Published: 8 June 2009

Abstract

Background

The acute phase of immunodeficiency virus infection plays a crucial role in determining steady-state virus load and subsequent progression of disease in both humans and nonhuman primates. The acute period is also the time when vaccine-mediated effects on host immunity are likely to exert their major effects on virus infection. Recently we developed a Monte-Carlo (MC) simulation with mathematical analysis of viral evolution during primary HIV-1 infection that enables classification of new HIV-1 infections originating from multiple versus single transmitted viral strains and the estimation of time elapsed following infection.

Results

A total of 322 SIV nef SIV sequences, collected during the first 3 weeks following experimental infection of two rhesus macaques with the SIVmac239 clone, were analyzed and found to display a comparable level of genetic diversity, 0.015% to 0.052%, with that of env sequences from acute HIV-1 infection, 0.005% to 0.127%. We confirmed that the acute HIV-1 infection model correctly identified the experimental SIV infections in rhesus macaques as "homogenous" infections, initiated by a single founder strain.

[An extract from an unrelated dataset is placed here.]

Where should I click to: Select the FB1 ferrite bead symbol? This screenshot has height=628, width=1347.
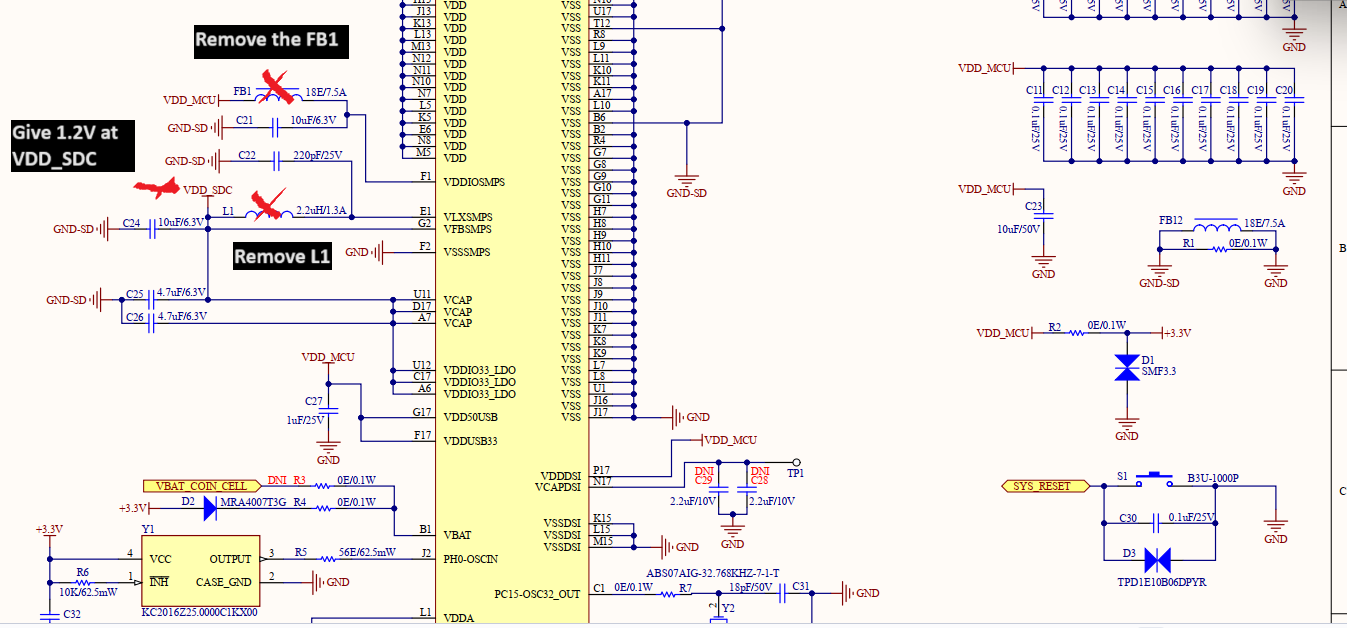[x=273, y=97]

The consensus sequence of the sampled strains corresponded to the transmitted sequence as the model predicted. However, measured sequential decrease in diversity at day 7, 11, and 18 post infection violated the model assumption, neutral evolution without any selection.

Conclusion

While nef gene evolution over the first 3 weeks of SIV infection originating from a single transmitted strain showed a comparable rate of sequence evolution to that observed during acute HIV-1 infection, a purifying selection for the founder nef gene was observed during the early phase of experimental infection of a nonhuman primate.